I'm expecting! Viviparity in the garden

I'm expecting!  Viviparity in the garden

It’s been confirmed.  I’m having babies next year.  Lots of them!  While recently cutting back some untidy looking plants I came across seed heads of Silybum marianum, the milk thistle.  Naturally some were put aside with ideas of propagating more examples of this wonderful plant.  The following day while dissecting the heads to extract the seeds I spotted a flash of green (pictured), and then some more.  The impatient seedlings hadn’t waited to fall onto soil but had taken advantage of the warm, damp, conditions within the parent plant to germinate.

This process known as viviparity is not uncommon within plants, where the term derives from the Latin vivus, meaning ‘living’, and pario, meaning ‘give birth to’.  Keen gardeners can come across the phenomenon relatively frequently.  The best examples I have seen have been within tomatoes left on the vine into the autumn.  Strawberries with their external seeds - botanically referred to as ‘achenes’ - are often great examples too.  One other I've often spotted while out walking the dog is the wonderful seedheads of teasels.  Many a time I’ve spotted these with their own ‘nursery’ of germinating seedlings.
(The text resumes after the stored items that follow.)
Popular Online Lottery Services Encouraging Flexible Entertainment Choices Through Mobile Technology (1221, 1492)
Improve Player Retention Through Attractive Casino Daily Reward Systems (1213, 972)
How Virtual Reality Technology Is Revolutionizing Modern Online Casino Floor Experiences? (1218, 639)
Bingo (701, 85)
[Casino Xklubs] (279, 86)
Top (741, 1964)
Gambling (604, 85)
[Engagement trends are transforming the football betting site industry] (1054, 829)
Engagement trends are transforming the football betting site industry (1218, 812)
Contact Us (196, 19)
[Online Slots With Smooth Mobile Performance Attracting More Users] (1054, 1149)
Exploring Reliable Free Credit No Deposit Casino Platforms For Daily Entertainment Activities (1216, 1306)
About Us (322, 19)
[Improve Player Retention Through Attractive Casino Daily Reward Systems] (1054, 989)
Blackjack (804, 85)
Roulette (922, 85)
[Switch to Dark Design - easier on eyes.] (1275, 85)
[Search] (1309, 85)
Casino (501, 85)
Back in the garden I carefully removed the Silybum babies and potted them up into fresh compost.  They’ll make great plants for next year.  It’s a very eye catching plant with its marbled leaves of green and white and spiny, purple flowers.  It’s one of those plants that always receives attention, provoking a lot of questions from visitors to the garden who are desperate to take some seeds or a new acquisition home, and it’s the sort of plant that once you have it you’ll find it reliably returning year after year.